Ancora un bagno di realtà targato ISTAT, ovvero la cosiddetta ‘economia non osservata’, che unisce economia sommersa e illegale. (https://www.istat.it/wp-content/uploads/2025/10/Report-ECONOMIA-NON-OSSERVATA-NEI-CONTI-NAZIONALI_ANNO2023.pdf) Nel primo caso le principali componenti sono costituite dal valore aggiunto occultato tramite comunicazioni intenzionalmente errate del fatturato e/o dei costi (sotto-dichiarazione) o generato attraverso l’impiego di lavoro irregolare. La stima ISTAT indica un ‘nero’ che veleggia tra i 3,5 e oltre i 4 milioni di unità, valutando ad esempio le dichiarazioni degli autonomi, che superano i 4,5 milioni, chissà come pressoché integralmente orientate al minimo.
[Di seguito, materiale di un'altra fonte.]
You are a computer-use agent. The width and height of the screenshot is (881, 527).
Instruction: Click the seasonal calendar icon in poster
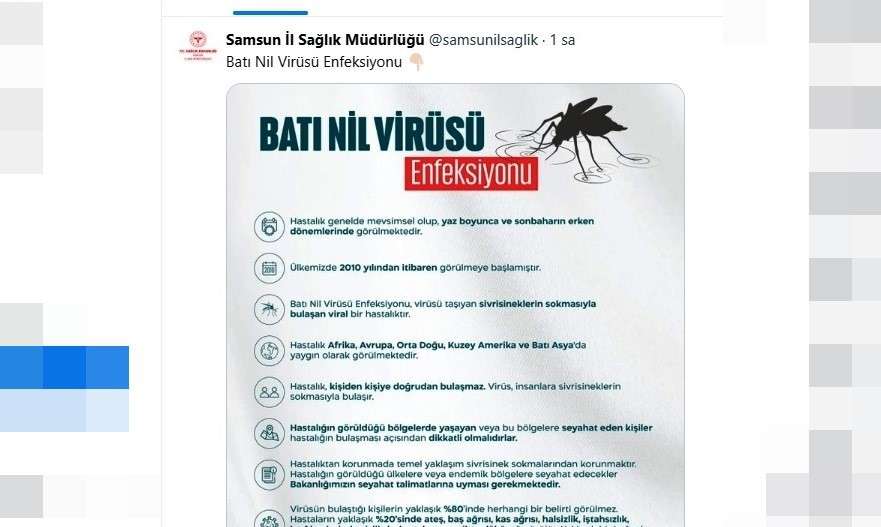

L’economia illegale include la produzione di beni e servizi proibita da norme, o se lecita, svolta da operatori non autorizzati.
Ebbene, nel 2023 il valore aggiunto generato dall’economia non osservata, si è attestato a 217,5 miliardi di euro, con una crescita del 7,5% rispetto all’anno precedente (quando era 202,4 miliardi). L’incidenza dell’economia non osservata sul Pil, cresciuto a prezzi correnti del 7,2%, è lievemente aumentata al 10,2%, dal 10,1% del 2022.
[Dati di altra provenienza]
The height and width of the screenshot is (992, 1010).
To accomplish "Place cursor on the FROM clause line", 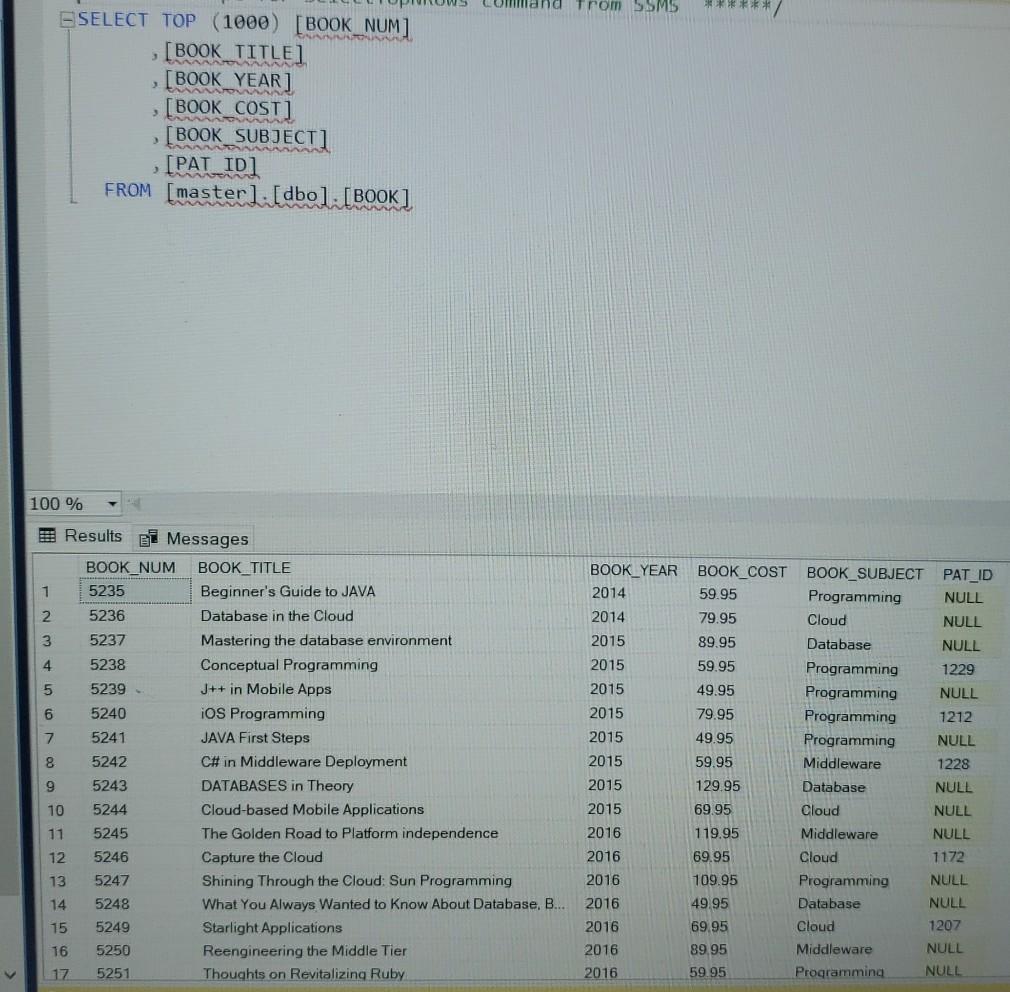I will pyautogui.click(x=128, y=190).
“Insieme all’impegno su tutti i tavoli contrattuali per rilanciare in primis l’ineludibile questione degli incrementi salariali – continua Scaccabarozzi – la Cisl è da sempre coinvolta nel contrasto all’evasione, al lavoro nero e alle infiltrazioni criminali nel tessuto economico e nelle istituzioni, consapevole e convinta di doversi impegnare senza tregua contro la cruda realtà di uno sfruttamento che calpesta la dignità e i diritti fondamentali delle persone anche qui, nel nostro territorio. Basterebbe una rapida ricognizione dei nostri Uffici vertenze per verificare in diretta che non ci siamo affatto ‘dimenticati’ di nero e illegalità”.
Ma la difesa dei diritti del lavoro fa il paio, per la CISL, con il sostegno all’ipotesi di una pensione di garanzia per i più giovani – in particolare per le donne, che soffrono anche di un consistente gap retributivo – le cui carriere lavorative sono non solo segmentate ma in molti casi letteralmente polverizzate. “A chi ci accusa di voler condurre politiche di retroguardia, alimentando richieste di integrazione contributiva da parte dello Stato, il cui unico esito sarebbe la crescita improduttiva del debito pubblico, rispondiamo che stanti i numeri sopra ricordati, anche solo ridurre di un terzo la soglia di evasione consentirebbe di garantire contribuzioni figurative che coprano i periodi di discontinuità lavorativa, la disoccupazione involontaria non coperta da Naspi, i periodi di riqualificazione e formazione e, infine ma non ultimo, anche il lavoro di cura famigliare e prestato ai congiunti non autosufficienti” sottolinea il Segretario Generale UST. “Si può pensare a un meccanismo capace di stabilire una soglia minima di garanzia da incrementare in proporzione al numero degli anni lavorati e l’istituzione dell’obbligatorietà della previdenza complementare, che almeno in parte ridurrebbe il rischio di future generazioni che, dopo essere magari passate dal limbo del lavoro povero, lo cesserebbero per precipitare nell’inferno di una pensione povera”.